Everyone remembers where they were, if they were, when John Kennedy was killed. I also remember where I was when I learned Robert Kennedy was dead in California (in the army, stationed in Korea, standing outside the Camp Casey PX; hearing it from a young soldier who stopped me as I entered and asked if I'd heard.)
There are many many theories about the assassination of John F. Kennedy and I've always assumed you and I will never know in this life the who or why. In reading the excerpt from Talbot's book I realized more clearly what might have been possible had Robert Kennedy become President, what might have been uncovered if he'd been able to launch an investigation as President of the United States. The excerpt indicated Robert Kennedy thought it was a rogue anti-Castro group inside the CIA working with the mafia, although he'd assumed he himself would have been the more likely target.
Jack Ruby, who shot Oswald, was evidently an enforcer for Sam Giancana and had received money at various times from Jimmy Hoffa, the union boss and mafia ally Robert Kennedy was after in his role as Attorney General. The CIA had enlisted the help of Giancana during this period in its various attempts to kill Castro, all this while the FBI, which reported to the Attorney General, was headed by J. Edgar Hoover who believed the mafia didn't exist.
My model of the universe doesn't include an idea that you can really “know” the “truth” about anything: the reasons for, the relevant chain of events that resulted in whatever it is you're trying to understand, this being particularly true when your information comes third hand through the press. This applies to matters large and small. Big time power plays with its gloves off, plays at times, from what little I see in my myopic condition, with unimaginable passion and viciousness. The national political scene the Kennedys entered was evidently a zoo without cages: tooth and claw, ego and greed, sugar coated (God, flag and country) to make it palatable.
Believing you “can't really know” a thing doesn't mean you don't try. (I repeat this to myself, to myself, to myself.) The more you hear “this information is privileged” or “we need to keep this from the people to protect the national interest” you know you're in trouble. The “national interest” is too often partisan interest, personal interest, a cover for whatever criminal or embarrassing item you're trying to take out of the cookie jar.

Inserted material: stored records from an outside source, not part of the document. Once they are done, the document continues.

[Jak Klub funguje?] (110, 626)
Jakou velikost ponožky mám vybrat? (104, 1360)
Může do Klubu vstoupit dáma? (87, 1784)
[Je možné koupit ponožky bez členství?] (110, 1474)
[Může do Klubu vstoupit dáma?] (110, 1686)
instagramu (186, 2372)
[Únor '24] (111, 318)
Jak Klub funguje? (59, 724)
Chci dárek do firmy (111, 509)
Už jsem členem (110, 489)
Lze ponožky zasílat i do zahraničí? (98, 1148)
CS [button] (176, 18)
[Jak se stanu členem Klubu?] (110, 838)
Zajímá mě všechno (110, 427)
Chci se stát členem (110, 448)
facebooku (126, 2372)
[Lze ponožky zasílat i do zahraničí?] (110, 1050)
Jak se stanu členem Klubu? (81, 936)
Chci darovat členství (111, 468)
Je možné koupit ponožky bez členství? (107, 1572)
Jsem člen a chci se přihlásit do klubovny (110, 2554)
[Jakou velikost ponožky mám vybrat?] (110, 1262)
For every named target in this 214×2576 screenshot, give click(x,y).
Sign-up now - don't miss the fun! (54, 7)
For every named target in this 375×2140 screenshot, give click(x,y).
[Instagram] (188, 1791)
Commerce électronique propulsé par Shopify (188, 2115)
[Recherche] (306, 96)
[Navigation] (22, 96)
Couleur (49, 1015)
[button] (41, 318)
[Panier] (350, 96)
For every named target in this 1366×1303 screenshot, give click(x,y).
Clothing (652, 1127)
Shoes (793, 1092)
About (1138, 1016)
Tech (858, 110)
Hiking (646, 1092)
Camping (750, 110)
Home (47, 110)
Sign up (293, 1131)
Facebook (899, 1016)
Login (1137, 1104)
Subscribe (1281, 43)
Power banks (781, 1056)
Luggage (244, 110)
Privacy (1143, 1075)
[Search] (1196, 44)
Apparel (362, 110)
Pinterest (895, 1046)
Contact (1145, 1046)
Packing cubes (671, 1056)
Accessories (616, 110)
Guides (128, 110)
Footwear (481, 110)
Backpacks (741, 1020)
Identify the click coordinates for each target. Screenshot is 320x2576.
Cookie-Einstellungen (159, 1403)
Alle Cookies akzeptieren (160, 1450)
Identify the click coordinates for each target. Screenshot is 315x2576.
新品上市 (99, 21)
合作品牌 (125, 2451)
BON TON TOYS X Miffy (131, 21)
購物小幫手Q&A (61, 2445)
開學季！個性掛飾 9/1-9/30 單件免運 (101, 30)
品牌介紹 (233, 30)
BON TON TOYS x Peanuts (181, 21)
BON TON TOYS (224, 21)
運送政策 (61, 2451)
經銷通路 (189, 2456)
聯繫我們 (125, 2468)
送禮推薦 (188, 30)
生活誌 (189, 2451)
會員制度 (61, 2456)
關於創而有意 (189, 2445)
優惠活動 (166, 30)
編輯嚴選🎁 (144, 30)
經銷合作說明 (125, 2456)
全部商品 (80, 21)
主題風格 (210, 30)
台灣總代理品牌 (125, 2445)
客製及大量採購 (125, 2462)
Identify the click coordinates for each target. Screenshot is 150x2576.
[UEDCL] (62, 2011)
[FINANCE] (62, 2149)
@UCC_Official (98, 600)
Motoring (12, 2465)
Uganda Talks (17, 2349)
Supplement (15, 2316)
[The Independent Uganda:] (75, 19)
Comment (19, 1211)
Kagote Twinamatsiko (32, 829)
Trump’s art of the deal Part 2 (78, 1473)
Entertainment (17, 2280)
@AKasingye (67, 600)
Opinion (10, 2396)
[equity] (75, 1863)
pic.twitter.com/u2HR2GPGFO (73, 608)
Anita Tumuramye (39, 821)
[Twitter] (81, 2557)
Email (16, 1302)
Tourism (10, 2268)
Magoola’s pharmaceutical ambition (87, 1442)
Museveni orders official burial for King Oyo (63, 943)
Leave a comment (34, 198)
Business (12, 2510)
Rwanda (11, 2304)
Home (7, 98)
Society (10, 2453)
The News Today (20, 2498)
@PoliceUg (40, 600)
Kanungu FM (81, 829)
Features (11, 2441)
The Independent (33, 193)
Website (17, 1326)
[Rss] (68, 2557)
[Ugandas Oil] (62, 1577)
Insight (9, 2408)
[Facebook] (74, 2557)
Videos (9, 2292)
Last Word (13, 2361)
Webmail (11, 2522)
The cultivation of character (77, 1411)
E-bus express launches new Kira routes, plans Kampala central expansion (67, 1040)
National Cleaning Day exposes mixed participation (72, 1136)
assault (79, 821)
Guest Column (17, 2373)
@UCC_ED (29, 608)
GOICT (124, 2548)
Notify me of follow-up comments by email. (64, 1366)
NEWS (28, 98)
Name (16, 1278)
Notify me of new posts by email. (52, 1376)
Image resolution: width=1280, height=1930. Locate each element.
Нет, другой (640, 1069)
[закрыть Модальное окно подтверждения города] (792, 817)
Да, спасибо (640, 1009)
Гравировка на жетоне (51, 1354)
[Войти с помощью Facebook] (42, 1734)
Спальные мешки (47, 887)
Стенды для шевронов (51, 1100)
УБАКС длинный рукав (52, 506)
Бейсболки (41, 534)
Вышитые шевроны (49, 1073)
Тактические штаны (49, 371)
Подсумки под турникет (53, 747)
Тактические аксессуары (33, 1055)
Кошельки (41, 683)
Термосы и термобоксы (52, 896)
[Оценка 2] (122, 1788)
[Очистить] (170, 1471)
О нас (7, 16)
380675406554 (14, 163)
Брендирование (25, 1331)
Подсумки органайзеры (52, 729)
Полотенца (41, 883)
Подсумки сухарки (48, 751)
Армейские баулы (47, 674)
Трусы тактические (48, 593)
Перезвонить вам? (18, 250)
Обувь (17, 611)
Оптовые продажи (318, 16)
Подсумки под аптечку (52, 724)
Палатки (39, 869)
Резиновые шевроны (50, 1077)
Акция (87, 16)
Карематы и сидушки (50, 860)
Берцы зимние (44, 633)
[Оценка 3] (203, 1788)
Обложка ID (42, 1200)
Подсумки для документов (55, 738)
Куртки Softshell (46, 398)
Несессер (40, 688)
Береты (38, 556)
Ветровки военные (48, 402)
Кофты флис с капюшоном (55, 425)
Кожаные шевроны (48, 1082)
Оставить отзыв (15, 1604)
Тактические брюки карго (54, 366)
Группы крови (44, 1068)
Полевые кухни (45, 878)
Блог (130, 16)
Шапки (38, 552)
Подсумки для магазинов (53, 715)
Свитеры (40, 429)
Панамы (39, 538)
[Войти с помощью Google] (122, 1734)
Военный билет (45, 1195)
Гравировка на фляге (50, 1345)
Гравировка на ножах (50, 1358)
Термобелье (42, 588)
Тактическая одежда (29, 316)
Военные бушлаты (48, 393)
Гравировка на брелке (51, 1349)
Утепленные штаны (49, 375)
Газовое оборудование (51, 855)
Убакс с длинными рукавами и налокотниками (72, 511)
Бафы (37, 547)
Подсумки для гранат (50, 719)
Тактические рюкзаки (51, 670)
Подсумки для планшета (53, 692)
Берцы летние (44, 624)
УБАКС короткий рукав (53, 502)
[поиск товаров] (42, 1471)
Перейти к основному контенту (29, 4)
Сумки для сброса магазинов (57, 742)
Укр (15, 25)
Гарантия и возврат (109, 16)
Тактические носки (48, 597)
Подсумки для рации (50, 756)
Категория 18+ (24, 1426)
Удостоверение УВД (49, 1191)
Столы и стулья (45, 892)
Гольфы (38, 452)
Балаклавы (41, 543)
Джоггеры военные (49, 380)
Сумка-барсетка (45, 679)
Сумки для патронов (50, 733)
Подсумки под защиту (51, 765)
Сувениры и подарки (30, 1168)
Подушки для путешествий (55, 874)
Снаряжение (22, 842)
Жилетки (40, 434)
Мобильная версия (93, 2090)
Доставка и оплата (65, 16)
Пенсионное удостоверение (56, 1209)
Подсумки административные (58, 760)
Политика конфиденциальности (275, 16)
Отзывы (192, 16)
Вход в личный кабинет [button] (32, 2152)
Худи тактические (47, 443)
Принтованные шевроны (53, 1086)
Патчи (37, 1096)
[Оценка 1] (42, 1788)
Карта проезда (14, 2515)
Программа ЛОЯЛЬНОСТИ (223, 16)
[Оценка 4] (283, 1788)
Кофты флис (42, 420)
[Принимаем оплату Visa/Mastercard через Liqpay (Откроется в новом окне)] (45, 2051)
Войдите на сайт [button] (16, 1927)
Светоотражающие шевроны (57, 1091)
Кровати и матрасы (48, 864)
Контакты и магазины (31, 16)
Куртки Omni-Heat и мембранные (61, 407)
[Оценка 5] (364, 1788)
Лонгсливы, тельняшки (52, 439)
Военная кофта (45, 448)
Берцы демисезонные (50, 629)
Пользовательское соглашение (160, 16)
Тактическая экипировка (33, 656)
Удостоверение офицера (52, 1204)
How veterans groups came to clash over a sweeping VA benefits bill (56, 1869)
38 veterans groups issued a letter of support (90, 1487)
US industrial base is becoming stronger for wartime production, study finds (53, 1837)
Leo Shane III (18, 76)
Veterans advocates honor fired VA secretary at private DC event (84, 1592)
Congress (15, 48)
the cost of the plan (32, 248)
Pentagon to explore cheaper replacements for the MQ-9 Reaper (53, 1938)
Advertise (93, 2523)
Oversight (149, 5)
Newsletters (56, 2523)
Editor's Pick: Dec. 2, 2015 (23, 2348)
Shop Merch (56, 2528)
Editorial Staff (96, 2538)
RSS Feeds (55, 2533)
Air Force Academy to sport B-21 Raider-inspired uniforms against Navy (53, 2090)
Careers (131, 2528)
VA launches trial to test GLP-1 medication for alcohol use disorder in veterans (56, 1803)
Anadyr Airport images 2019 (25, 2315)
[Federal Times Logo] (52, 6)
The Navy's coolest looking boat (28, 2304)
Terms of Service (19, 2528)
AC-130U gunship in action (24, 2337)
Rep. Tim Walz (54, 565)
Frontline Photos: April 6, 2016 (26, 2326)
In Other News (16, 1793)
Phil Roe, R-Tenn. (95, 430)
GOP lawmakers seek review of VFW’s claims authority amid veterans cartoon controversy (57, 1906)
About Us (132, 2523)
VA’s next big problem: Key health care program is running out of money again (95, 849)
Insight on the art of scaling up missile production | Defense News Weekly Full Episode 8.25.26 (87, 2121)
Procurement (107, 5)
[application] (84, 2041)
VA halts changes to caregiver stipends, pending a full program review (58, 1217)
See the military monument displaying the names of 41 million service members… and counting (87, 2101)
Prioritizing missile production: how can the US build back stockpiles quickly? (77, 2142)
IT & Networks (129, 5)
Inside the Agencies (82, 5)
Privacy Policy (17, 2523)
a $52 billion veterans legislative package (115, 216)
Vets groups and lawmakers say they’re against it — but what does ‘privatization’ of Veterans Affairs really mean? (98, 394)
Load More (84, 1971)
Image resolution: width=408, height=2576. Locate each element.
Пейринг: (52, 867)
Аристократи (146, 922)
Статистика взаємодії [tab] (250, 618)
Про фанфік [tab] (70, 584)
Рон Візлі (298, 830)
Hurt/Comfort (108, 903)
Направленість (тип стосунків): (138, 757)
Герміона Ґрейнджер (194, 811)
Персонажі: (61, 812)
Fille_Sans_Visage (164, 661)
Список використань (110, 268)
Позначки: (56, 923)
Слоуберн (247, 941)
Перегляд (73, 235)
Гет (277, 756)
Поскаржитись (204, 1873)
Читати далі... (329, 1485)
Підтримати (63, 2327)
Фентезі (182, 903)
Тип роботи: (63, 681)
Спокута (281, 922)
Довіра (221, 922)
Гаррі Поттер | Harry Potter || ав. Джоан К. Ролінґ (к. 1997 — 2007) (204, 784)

The thing that gives me heart is yes, things are bad, but they've always been bad. I was in high school when Kennedy was elected. Did I see in him the end all and be all of all things President? I bought into his support for South Vietnam and his initial deployment of forces to support their government, but then I went to college and took Political Science courses that examined recent Vietnamese history and realized (most keenly, I must admit, when the draft board called) Vietnam wasn't as advertised. The publication of the Pentagon Papers was similarly instructive.
So, later in life, sitting here pontificating, I tell myself I see a dim, but somewhat clearer picture of the national stage in the Land of the Free and the Home of the Brave and, although I'm happy to think it less corrupt than most alternatives, it's still a pretty brutal playing field. The Kennedys believed John F. Kennedy was killed by powerful groups within the United States: elements of anti-Castro Cubans in Miami allied with the mafia and groups within the CIA. True or not, you have to give pause when you hear the Kennedy family held that belief (or, at least, from reading the beginning of Talbot's book, that's what I'm hearing him say). You have to seriously entertain the idea it's true and, for whatever reason, no one in power has ever been willing to really examine the question. Puts Karl Rove and his “you're a traitor if you don't fall in line” political operations in perspective. A “Swift Boat” blitz of John Kerry still falls short of having him killed.
You still sure you want to read this book?
I'll know pretty quick. It's sitting on my bed next to the book case filled with other books like it I've cracked for a couple of chapters and then put aside. Some things never change, I guess.